TAUREAU NUPTIAL
Au fil de l’histoire, des célébrations nombreuses et variées de jeux taurins ont façonné la corrida moderne. Sur ce long chemin profondément marqué par les rites païens et religieux, le fil conducteur de ces pratiques consacre de façon constante jusqu’à la fin du XIXème siècle le pouvoir du taureau stimulant la fécondité de la femme et de l’homme.
Robert BERARD* a récemment développé ce thème devant les membres du CERCLE TAURIN NIMOIS. "Vingt passes, pas plus" publie quelques extraits de cette conférence .

Il existait dans l’Espagne moyenâgeuse un rite aujourd’hui disparu qui impliquait le taureau dans sa symbolique : le taureau nuptial.

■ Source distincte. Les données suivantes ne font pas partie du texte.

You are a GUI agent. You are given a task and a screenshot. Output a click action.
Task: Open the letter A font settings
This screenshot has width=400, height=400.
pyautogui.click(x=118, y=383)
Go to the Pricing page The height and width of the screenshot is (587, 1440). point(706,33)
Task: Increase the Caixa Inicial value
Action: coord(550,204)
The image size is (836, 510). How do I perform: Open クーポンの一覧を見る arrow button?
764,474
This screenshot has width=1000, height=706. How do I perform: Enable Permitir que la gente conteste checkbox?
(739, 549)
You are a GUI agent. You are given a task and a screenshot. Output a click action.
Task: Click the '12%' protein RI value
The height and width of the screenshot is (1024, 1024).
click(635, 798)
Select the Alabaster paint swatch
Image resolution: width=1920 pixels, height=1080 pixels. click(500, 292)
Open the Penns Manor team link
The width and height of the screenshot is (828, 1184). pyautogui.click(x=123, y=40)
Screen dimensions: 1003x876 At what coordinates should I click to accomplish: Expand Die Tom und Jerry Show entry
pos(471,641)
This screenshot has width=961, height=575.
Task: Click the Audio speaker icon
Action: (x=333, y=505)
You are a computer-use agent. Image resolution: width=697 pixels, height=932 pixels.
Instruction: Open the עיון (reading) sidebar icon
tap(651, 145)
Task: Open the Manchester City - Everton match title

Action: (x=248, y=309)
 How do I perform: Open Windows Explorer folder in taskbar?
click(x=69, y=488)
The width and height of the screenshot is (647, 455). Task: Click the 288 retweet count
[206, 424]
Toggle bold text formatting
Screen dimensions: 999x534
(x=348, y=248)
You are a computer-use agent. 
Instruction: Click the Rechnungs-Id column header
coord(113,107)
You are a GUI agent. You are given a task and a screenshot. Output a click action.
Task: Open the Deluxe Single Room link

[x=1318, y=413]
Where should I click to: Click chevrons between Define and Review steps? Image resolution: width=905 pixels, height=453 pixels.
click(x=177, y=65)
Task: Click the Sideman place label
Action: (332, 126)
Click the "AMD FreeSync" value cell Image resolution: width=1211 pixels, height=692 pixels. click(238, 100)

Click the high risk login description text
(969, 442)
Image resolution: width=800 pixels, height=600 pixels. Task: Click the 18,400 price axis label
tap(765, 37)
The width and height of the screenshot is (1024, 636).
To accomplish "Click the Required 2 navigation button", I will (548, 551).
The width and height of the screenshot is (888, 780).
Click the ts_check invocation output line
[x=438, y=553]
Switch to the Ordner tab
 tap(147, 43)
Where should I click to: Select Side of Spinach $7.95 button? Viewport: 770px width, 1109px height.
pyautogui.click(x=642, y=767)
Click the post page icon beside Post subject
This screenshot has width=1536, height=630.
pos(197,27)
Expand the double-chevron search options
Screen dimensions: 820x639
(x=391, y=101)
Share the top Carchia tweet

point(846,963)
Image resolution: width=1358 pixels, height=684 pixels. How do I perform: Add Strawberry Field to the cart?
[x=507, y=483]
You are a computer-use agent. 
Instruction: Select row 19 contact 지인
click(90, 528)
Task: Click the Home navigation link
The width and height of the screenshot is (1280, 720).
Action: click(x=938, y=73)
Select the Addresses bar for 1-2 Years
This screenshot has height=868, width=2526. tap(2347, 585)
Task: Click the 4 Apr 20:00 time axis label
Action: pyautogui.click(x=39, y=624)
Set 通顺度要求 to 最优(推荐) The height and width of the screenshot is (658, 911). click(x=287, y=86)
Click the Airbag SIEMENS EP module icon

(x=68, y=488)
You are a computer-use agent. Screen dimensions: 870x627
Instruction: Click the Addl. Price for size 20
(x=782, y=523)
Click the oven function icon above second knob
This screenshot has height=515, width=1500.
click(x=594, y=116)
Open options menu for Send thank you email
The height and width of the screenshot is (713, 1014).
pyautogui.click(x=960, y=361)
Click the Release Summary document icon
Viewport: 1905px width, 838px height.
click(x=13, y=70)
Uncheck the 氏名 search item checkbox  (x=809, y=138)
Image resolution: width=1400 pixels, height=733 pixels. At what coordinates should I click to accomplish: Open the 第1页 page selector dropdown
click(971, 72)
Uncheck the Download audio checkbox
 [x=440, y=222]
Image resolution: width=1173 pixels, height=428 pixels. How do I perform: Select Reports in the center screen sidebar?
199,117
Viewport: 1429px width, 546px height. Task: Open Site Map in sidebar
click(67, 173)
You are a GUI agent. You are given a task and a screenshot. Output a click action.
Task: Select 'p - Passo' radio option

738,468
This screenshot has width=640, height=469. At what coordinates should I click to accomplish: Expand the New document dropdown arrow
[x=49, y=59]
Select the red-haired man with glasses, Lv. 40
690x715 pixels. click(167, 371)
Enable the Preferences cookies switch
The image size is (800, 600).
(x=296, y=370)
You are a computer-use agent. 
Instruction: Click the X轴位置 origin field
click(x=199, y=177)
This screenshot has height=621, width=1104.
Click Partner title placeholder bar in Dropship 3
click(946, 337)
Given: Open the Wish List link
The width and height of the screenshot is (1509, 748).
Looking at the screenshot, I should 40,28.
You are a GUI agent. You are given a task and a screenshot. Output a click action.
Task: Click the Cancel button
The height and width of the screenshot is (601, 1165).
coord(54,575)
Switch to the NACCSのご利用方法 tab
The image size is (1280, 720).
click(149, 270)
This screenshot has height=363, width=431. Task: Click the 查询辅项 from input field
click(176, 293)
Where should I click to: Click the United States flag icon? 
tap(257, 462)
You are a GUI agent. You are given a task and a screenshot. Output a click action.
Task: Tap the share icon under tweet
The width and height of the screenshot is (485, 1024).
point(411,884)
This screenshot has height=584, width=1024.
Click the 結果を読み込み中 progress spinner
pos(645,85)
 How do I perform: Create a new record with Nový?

Dans ces pratiques populaires liées au taureau, il est clair que son intervention est liée au pouvoir fécondant de l’animal dans le but de conquérir, stimuler et augmenter la fertilité de la femme et du mari. Et au-delà, de la réussite financière du couple.
En Estrémadure, les cérémonies nuptiales commençaient généralement deux jours avant la célébration du mariage. Le fiancé et ses amis faisaient sortir un taureau de l’abattoir attaché par une grosse corde pour lui faire parcourir le village en le toréant avec des vestes, des blouses ou des morceaux de drap jusqu’à la maison de la mariée où le fiancé lui posait une paire de banderilles ornées par la fiancée et il le mettait à mort. Après la mise à mort, le sang était recueilli sur du linge blanc. Ainsi à Plasencia, dans la première moitié de XIIIème siècle, une fête a été organisée par l’époux sur la place publique de la ville. Un document accompagné d’une miniature en rend compte : on y voit un taureau imposant campé au milieu de la place qui tient en respect les participants. Un homme le tient au moyen d’une grosse corde. Ainsi au XIIIème siècle, comme depuis de longues décennies, le taureau n’est pas laissé en liberté. Un autre homme penché au-dessus de la balustrade le provoque avec un vêtement, une cape tandis que d’autres lui lancent diverses armes de jet qui se fichent dans son corps. Il ne s’agissait donc pas d’un combat mais de le rendre furieux et de faire couler le sang. Dans d’autres cas, le taureau n’était pas mis à mort mais on le faisait saigner de diverses façons.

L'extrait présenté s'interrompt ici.